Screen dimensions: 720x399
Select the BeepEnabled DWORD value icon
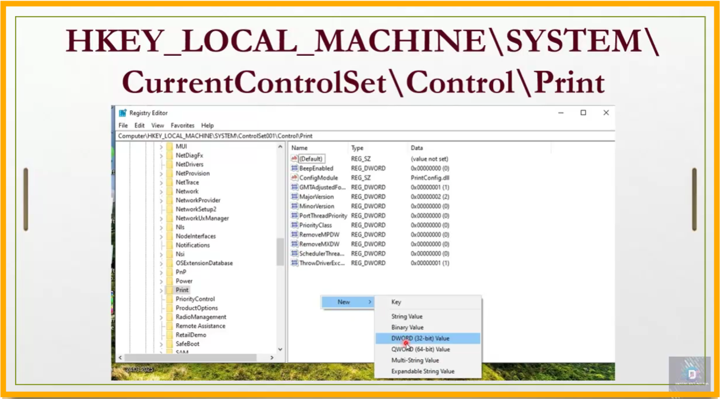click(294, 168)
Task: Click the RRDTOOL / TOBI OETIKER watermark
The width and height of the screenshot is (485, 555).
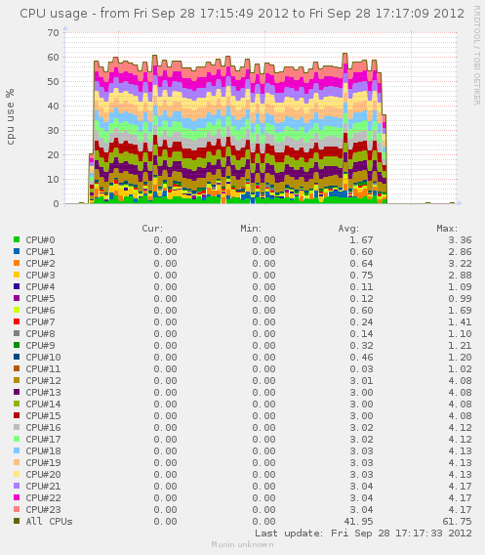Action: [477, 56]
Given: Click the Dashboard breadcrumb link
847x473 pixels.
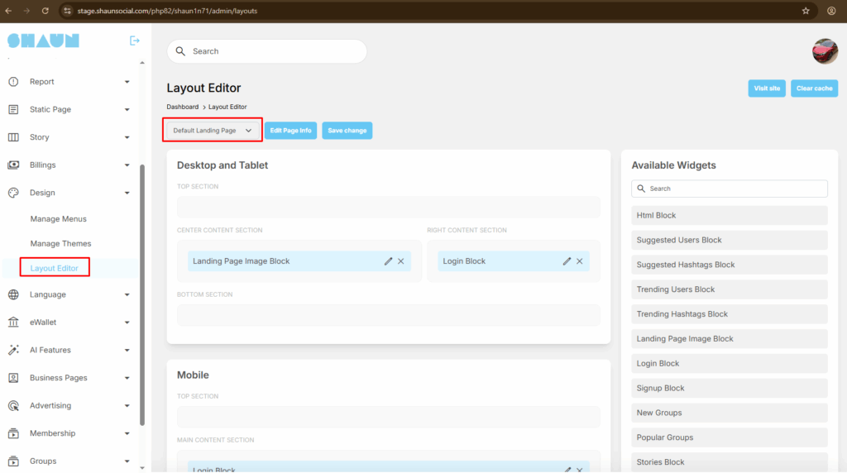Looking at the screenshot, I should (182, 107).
------------------------------------------------------------
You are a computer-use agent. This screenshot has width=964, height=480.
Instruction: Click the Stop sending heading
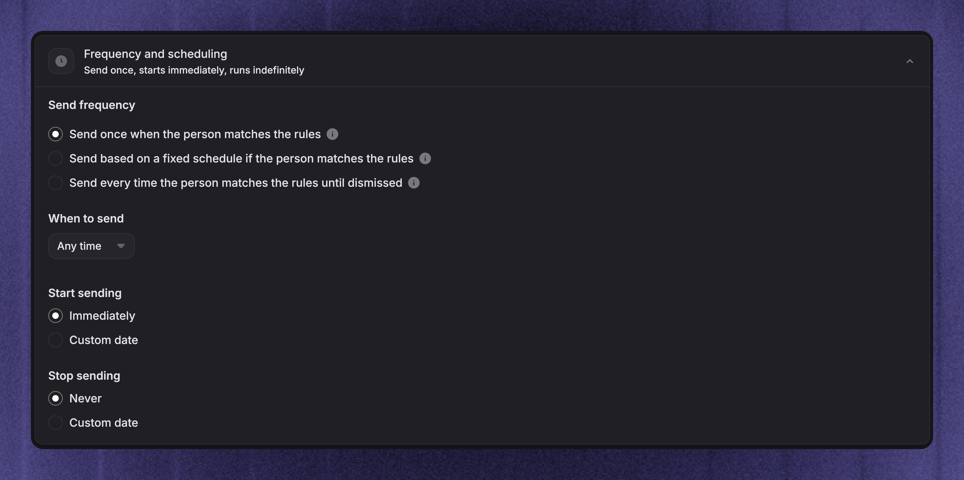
------------------------------------------------------------
#### [THE PROBLEM]
The lines above, starting at the one with "You are a computer-use" and ending at the one with "Instruction: Click the Stop sending heading", are the only ones to return, exactly as written.

#### [EXERCISE RESULT]
You are a computer-use agent. This screenshot has width=964, height=480.
Instruction: Click the Stop sending heading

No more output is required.